10/11/2009—Happy Veterans Day. Today’s topic is whether members of a religion prone to violence should be permitted in our nation’s military. Just two recent examples: Christian terrorist Scott Roeder told The Associated Press on Monday he plans to argue he was justified in shooting Dr. George Tiller to protect unborn children; in Pittsburgh, on August 4, George Sodini shot and killed 3 women and wounded 9 others before taking his own life. Here is an entry from his blog: "Maybe soon, I will see God and Jesus. At least that is what I was told. Eternal life does NOT depend on works. If it did, we will all be in hell. Christ paid for EVERY sin, so how can I or you be judged BY GOD for a sin when the penalty was ALREADY paid. People judge but that does not matter."

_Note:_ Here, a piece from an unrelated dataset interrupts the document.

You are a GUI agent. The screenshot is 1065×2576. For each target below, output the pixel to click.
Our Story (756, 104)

The problem with Christianity is that its dogma of an afterlife with God in heaven assures its believers bliss for eternity if only they serve God to the greatest possible extreme while alive. If we don’t actually keep Christians out of the military, we should at least be careful to make sure the Christians we do allow in are not tainted by Christian extremism.
Actually, I’m not serious. It’s just my way of putting in perspective the murders committed by Maj. Nidal Malik Hasan, a Muslim, at Ft. Hood. All religions have their violent extremists. Secularists do too, as evidenced by Mao, Stalin and Pol Pot.

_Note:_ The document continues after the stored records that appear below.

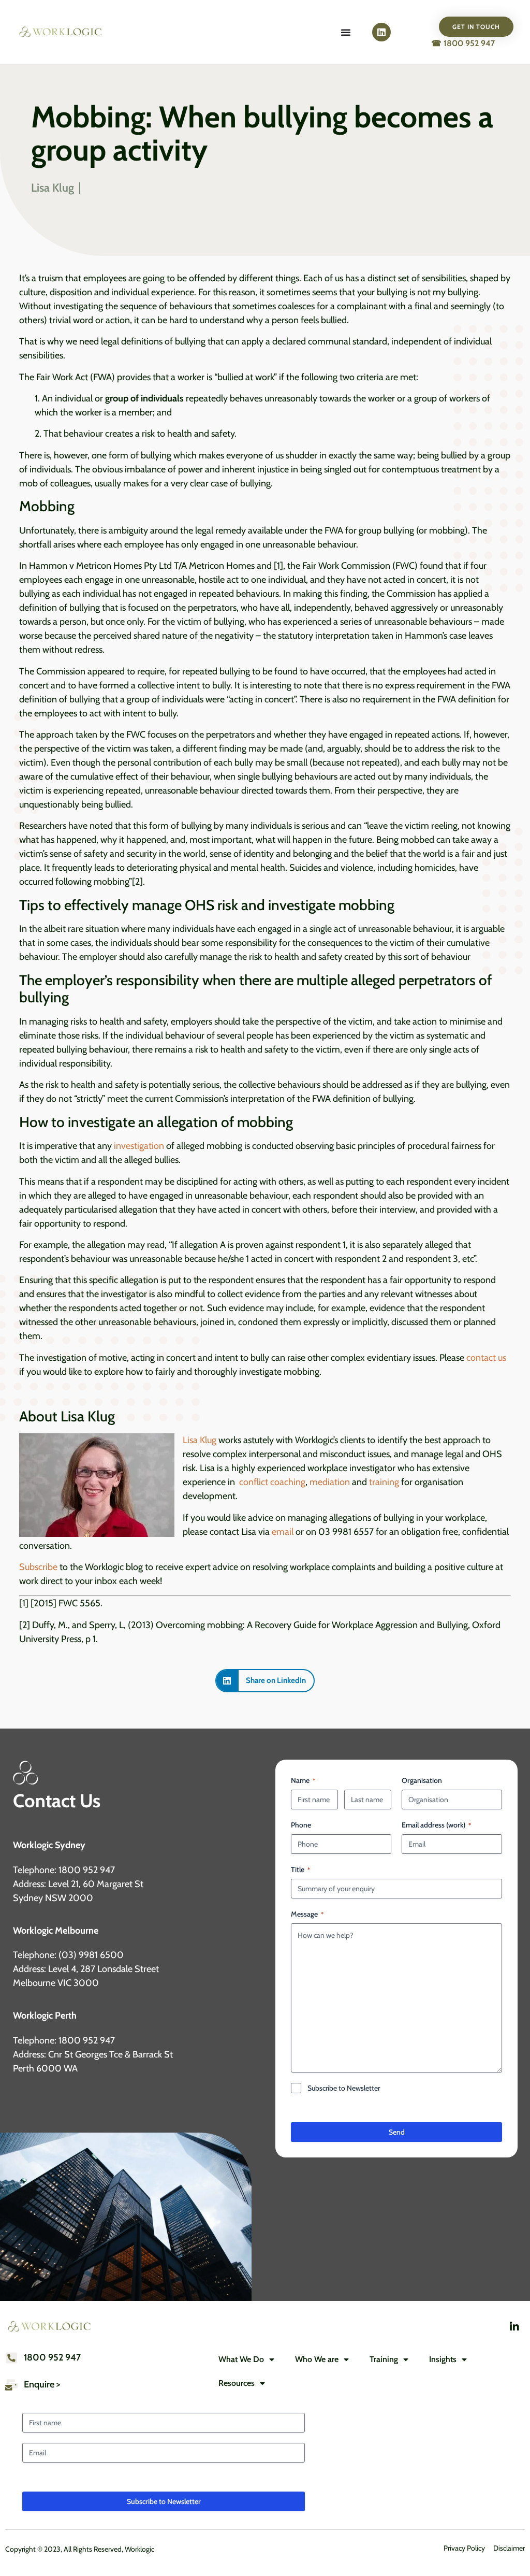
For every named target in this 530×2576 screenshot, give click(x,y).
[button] (265, 1680)
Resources (236, 2383)
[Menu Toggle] (346, 32)
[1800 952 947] (11, 2358)
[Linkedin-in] (514, 2326)
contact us (486, 1357)
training (383, 1482)
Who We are (316, 2359)
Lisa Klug (199, 1440)
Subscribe (38, 1567)
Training (384, 2359)
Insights (443, 2359)
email (282, 1531)
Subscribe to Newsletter (343, 2088)
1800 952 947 (52, 2357)
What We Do (241, 2359)
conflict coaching (272, 1482)
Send (397, 2132)
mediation (330, 1482)
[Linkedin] (381, 32)
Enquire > (42, 2384)
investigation (139, 1146)
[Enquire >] (11, 2385)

What should we do about it? Fortunately, the Constitution gives the answer: Nothing. The only way for a free society to combat religious hatred is by practicing freedom. Of course, there must always be vigilance and media reports suggest that in Hasan’s case, the government might have had enough information to prevent this tragedy.
Nevertheless, in the end, the most important thing is to treat all Americans equally regardless of race, color, national origin or religion. No special tests, no particular investigations.